====== TASK INPUTS ======
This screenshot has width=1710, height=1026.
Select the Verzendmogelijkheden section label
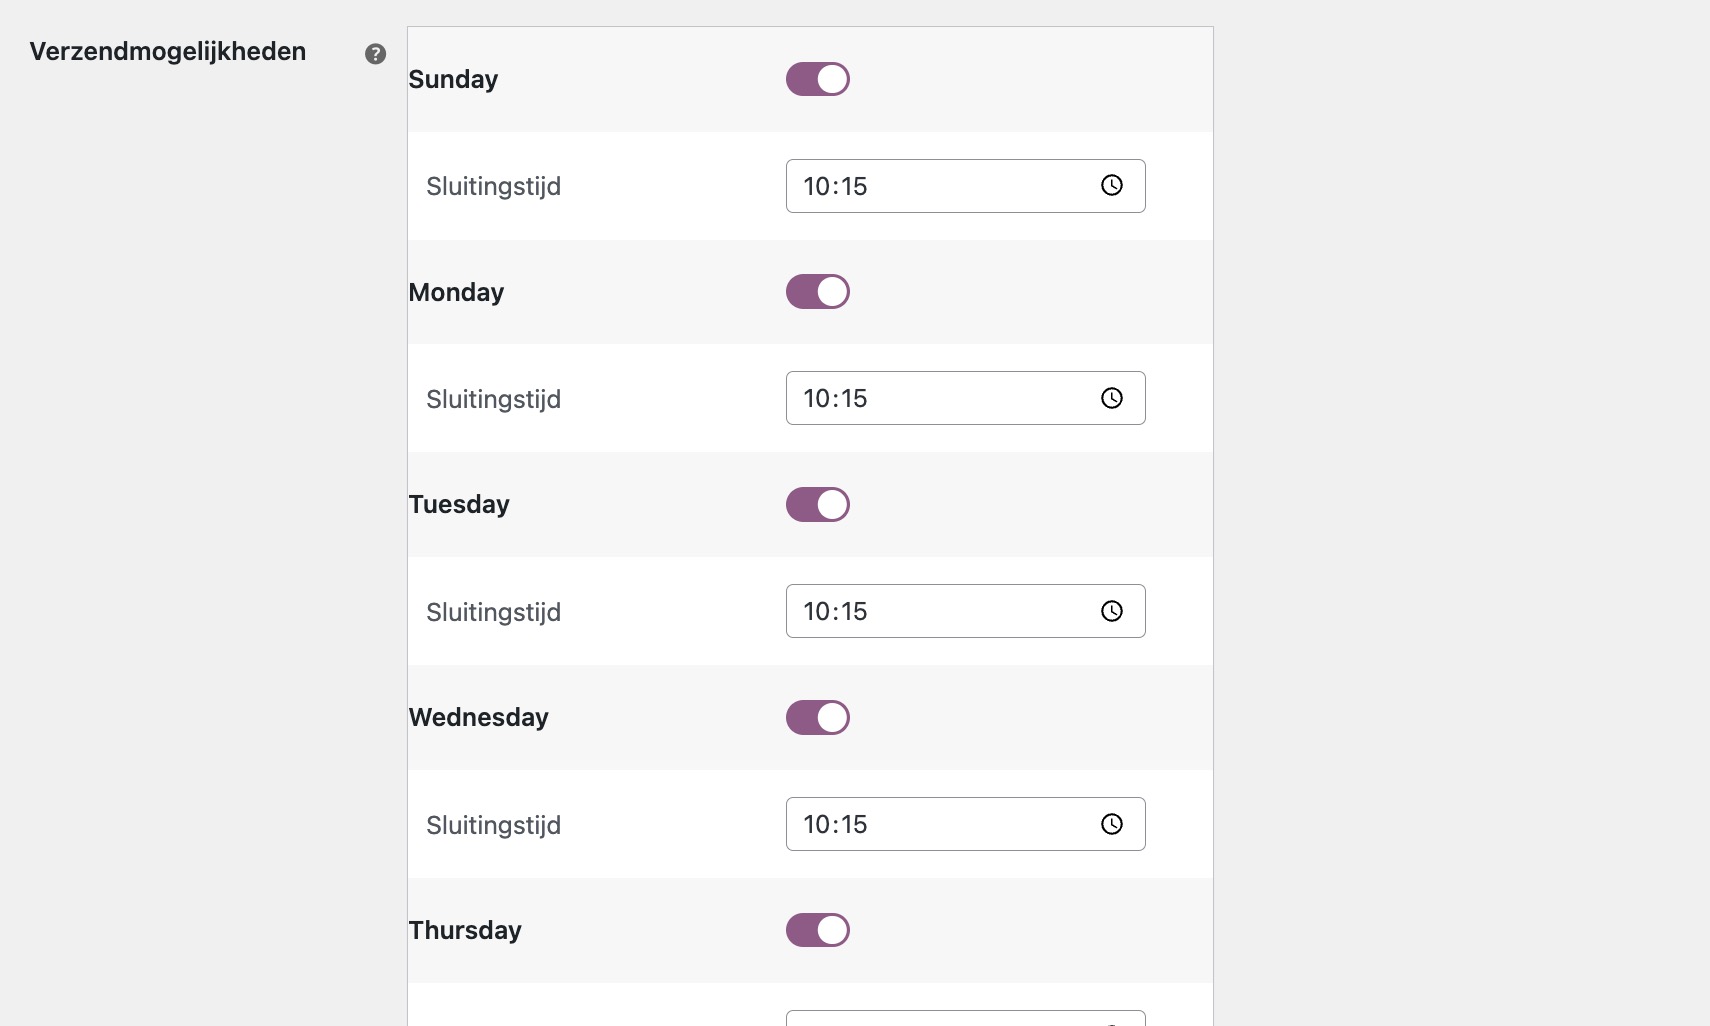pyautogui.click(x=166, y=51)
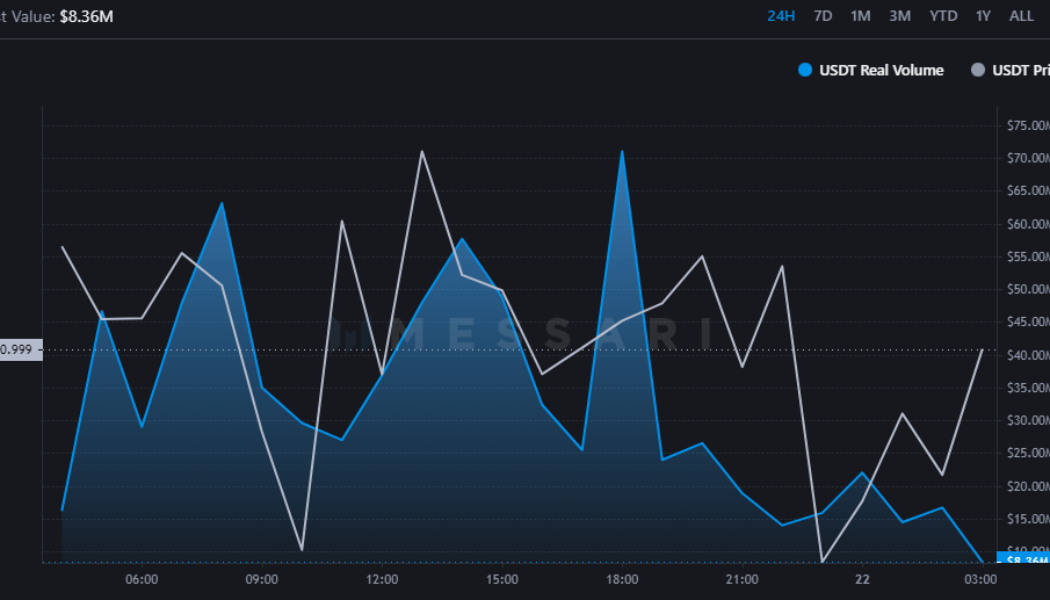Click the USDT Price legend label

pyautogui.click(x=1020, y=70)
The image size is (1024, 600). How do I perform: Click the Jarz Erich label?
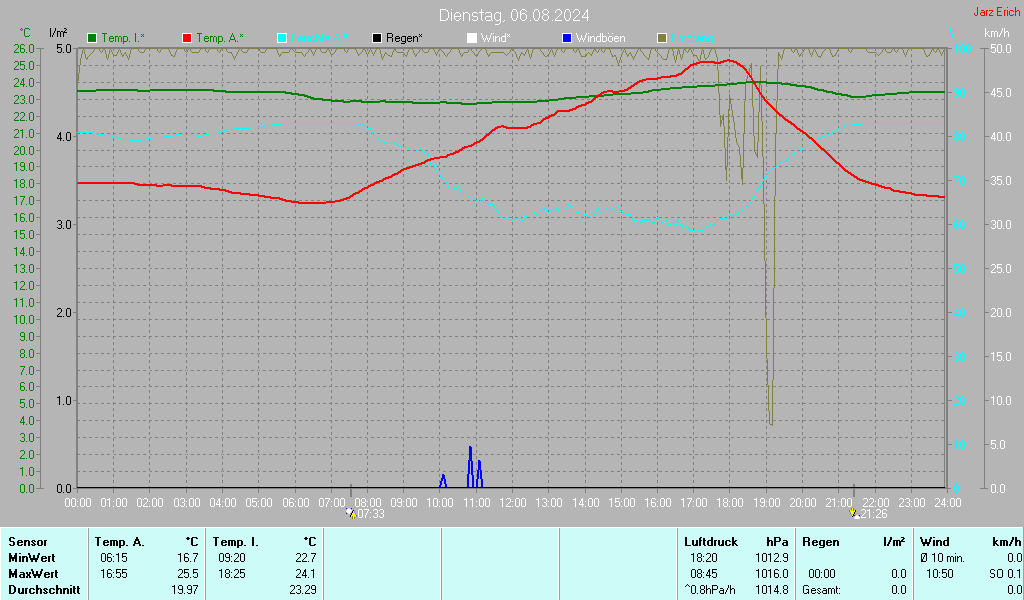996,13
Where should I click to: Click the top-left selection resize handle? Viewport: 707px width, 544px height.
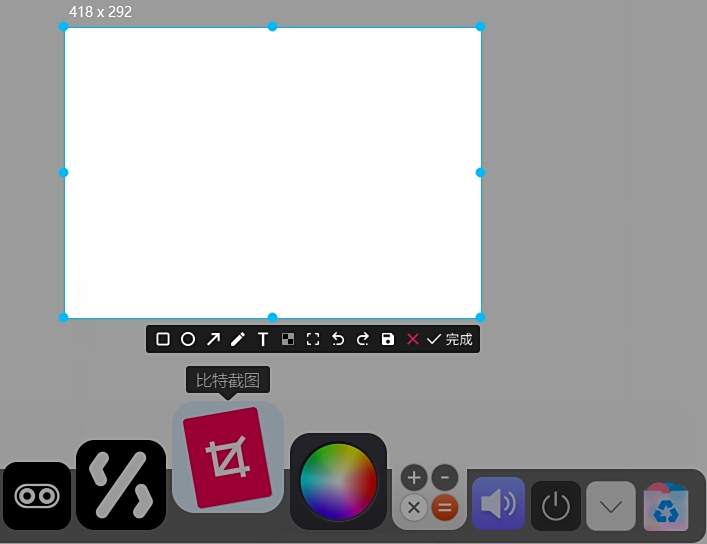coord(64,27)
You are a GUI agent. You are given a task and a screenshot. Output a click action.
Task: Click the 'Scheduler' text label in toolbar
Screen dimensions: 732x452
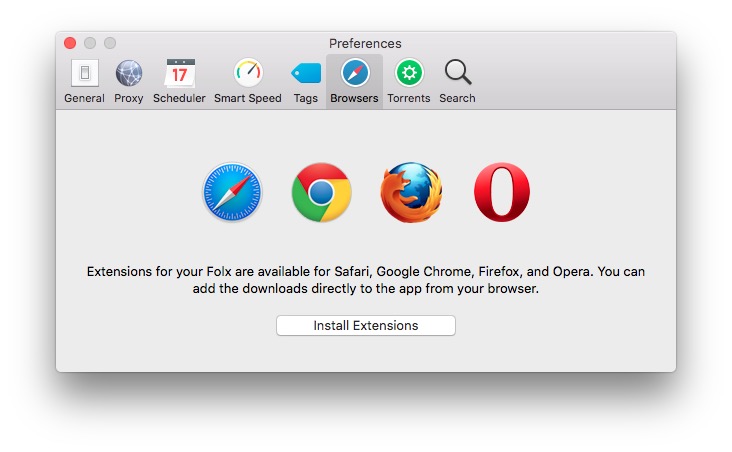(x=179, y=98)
======
====== TASK INPUTS ======
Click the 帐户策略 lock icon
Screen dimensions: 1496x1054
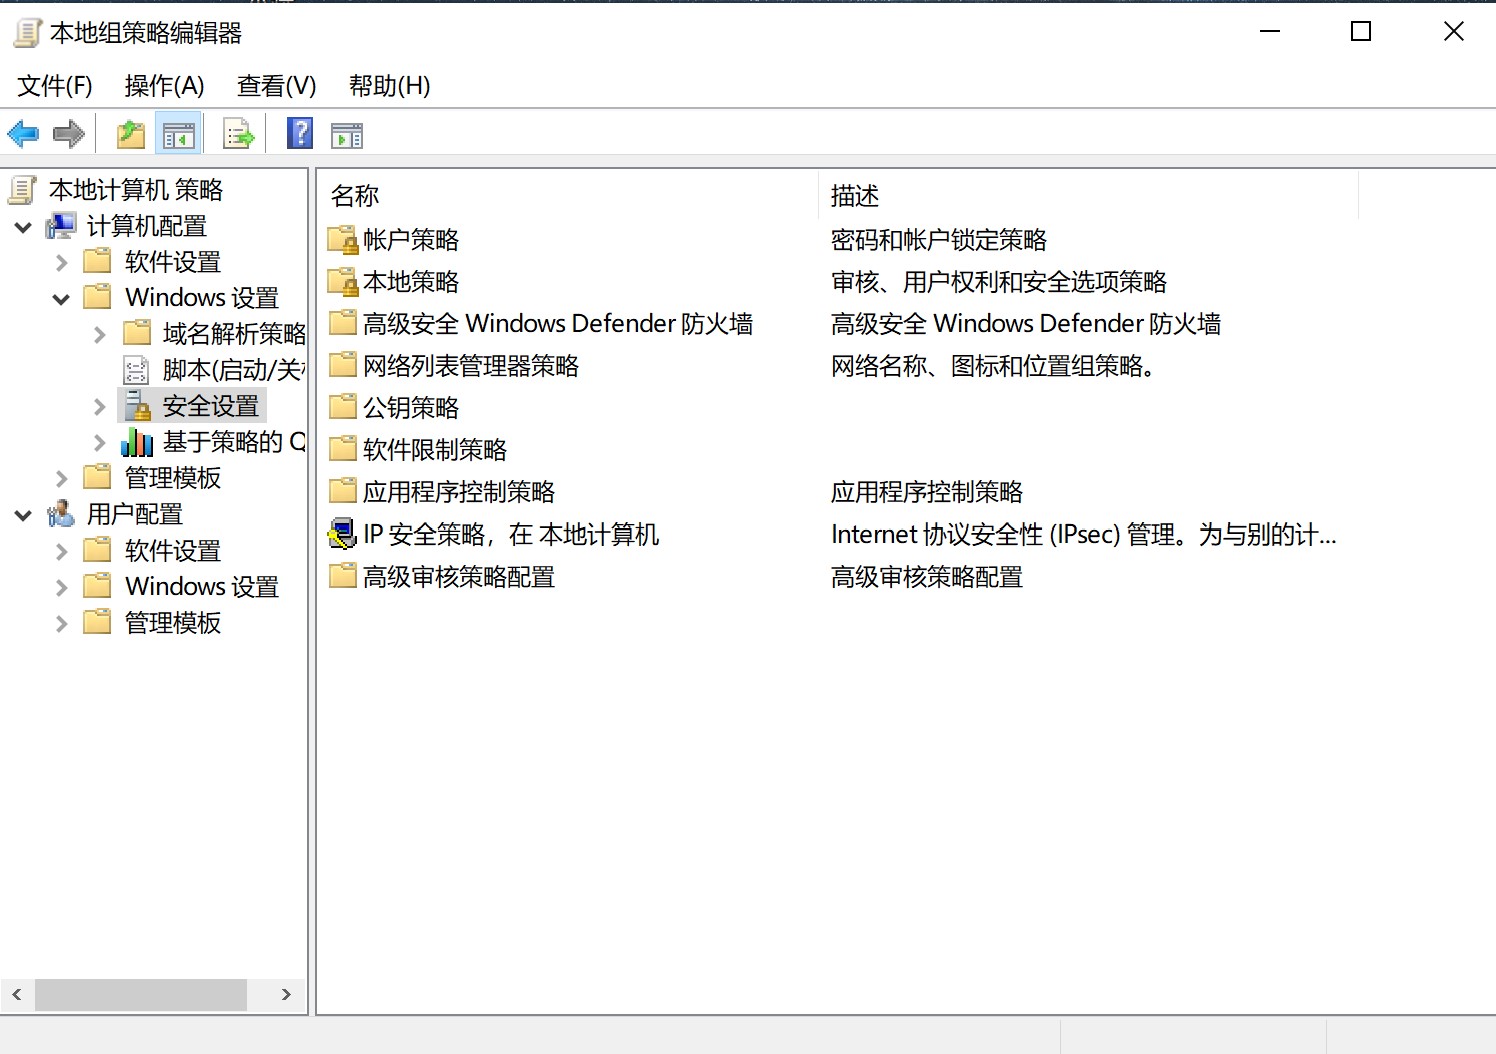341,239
======
ACTIVITY —
Reproduce every line of the listing above in which the string "screenshot" appears.

ANSWER TO THIS TASK —
This screenshot has width=1710, height=1026.
You are a GUI agent. You are given a task and a screenshot. Output a click action.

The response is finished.